--- Provided entries ---

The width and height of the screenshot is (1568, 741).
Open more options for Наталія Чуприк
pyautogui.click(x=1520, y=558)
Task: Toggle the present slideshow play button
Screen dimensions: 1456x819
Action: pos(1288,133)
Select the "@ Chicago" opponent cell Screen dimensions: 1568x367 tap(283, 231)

--- To do ---
Transcribe the records above in full, exactly as they stand.

--- Your solution ---
The width and height of the screenshot is (1568, 741).
Open more options for Наталія Чуприк
pyautogui.click(x=1520, y=558)
Task: Toggle the present slideshow play button
Screen dimensions: 1456x819
Action: pos(1288,133)
Select the "@ Chicago" opponent cell Screen dimensions: 1568x367 tap(283, 231)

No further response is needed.